One idea is to expand confidential counseling programs that give distressed soldiers a safe space to talk about their problems without the perceived shame they often experience when seeking help. For example, programs like Military OneSource and Military Family Life Consultants appear to be popular with service members and their families. In addition, the Army’s Confidential Alcohol Treatment and Education Program is another resource that earned positive reviews. However, after three years the program has not expanded beyond six posts. The military also tested counseling over internet based video conferencing known as the TRICARE Assistance Program. This program also appears to have been well-received, but unfortunately was cancelled last year. Perhaps the program needed to be better marketed to expand its use, and should have been given more time to determine its effectiveness.
Another step that should be considered has to do with coordination of care. The value of clinical coordination was demonstrated by Lieutenant Colonel Christopher Warner and others in their American Journal of Psychiatry article in April 2011. They reported a reduction in “occupationally impairing mental health problems, medical evacuation from Iraq for mental health reasons, and suicide ideation” in the soldiers who deployed to Iraq from 2007 to 2008. This model should be implemented throughout the military. Mental health care must be coordinated across all services: for post-traumatic stress, traumatic brain injury and substance abuse, and mental health care should be embedded in primary care. While steps have been taken to improve care coordination using the medical home model and embedded behavioral health, these efforts have not yet addressed all specialties. The system should be fully integrated to achieve the benefits of care coordination.
And finally these initiatives should be implemented at the local level. Installation commanders should have the ability to adapt programs to meet the needs of their community. Suicide prevention programs need to be research-based, but also adaptable to fit local needs. Allowing more flexibility as programs are used at the commander level may help build trust and enhance buy-in. Larger bureaucracy will not solve the problem, agility and initiative are needed.

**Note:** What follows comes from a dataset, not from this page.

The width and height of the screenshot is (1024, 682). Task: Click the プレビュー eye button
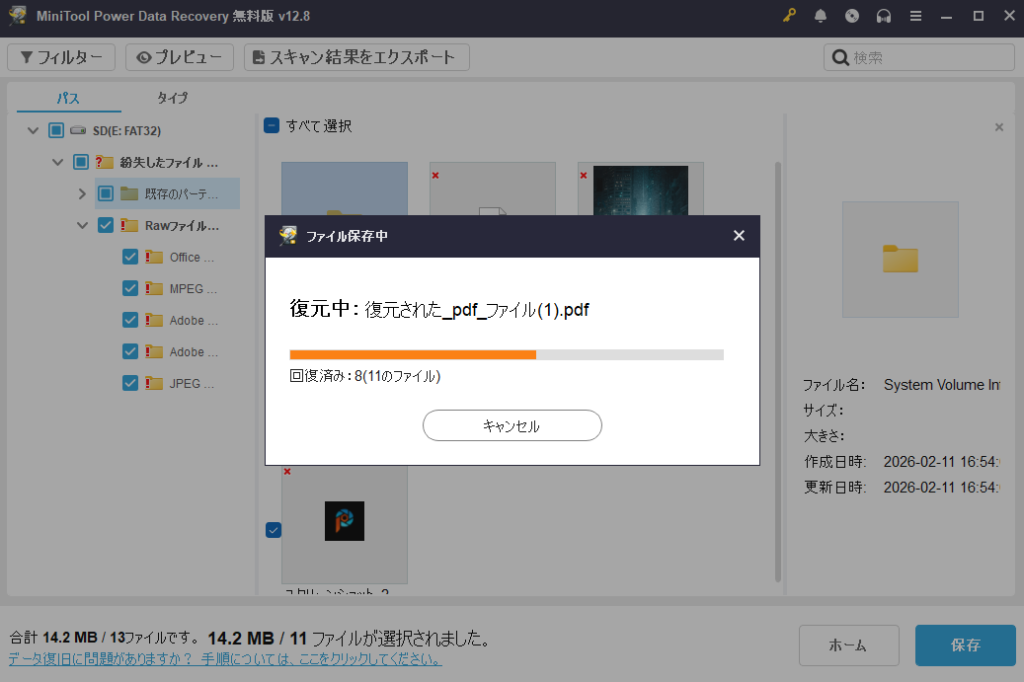[180, 58]
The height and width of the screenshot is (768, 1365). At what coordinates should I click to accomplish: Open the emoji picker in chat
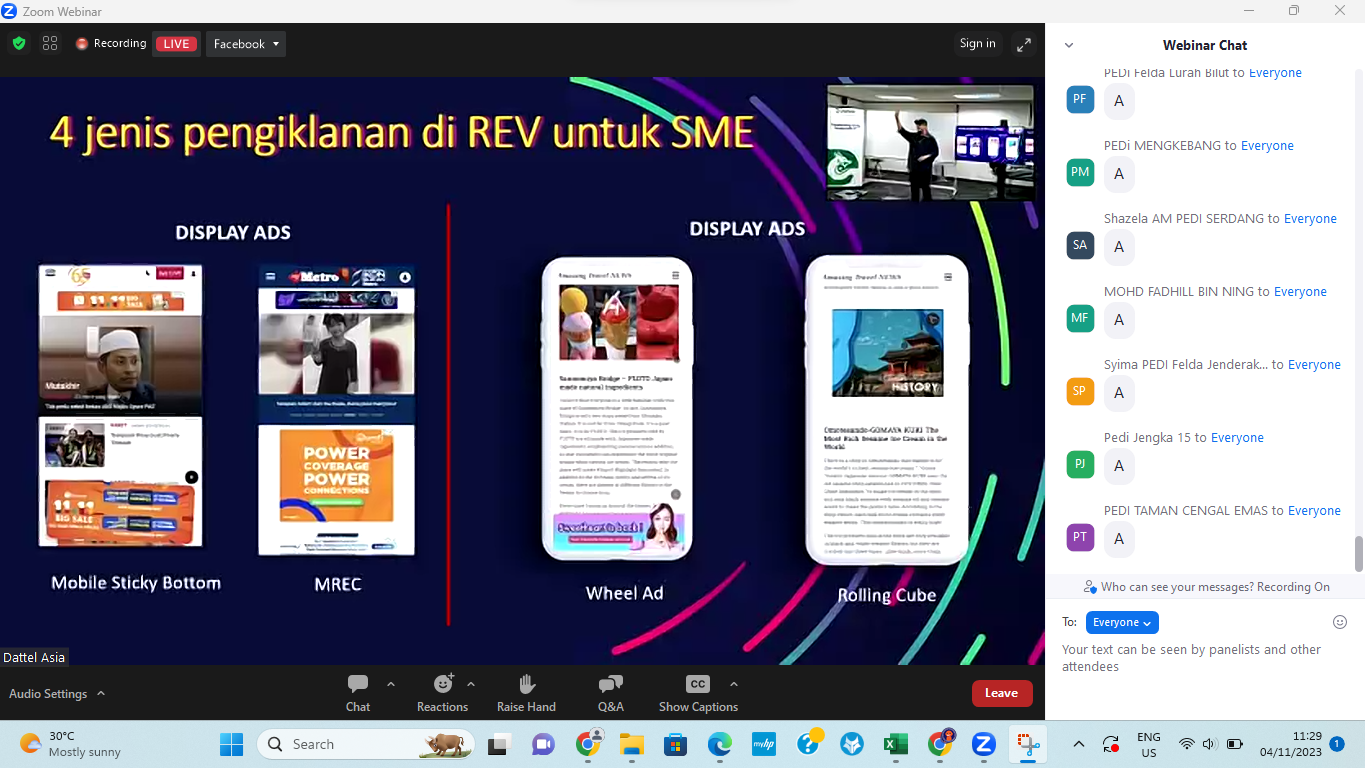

It will take time to change attitudes about mental health among members of the armed serves, and to break down the barriers that deter soldiers from seeking help. Until then it is imperative that the military take steps that have been shown to work - confidential counseling programs, coordinating care and flexible programs that can be used by base commanders. This will help ensure that soldiers experiencing problems that put them at risk for suicide receive the treatment they need and deserve. As with suicide prevention in the general public, prevention is complex and sometimes can seem futile, but prevention is possible. We must do more to stem this tragic loss of life.
Gebbia is executive director of the American Foundation for Suicide Prevention.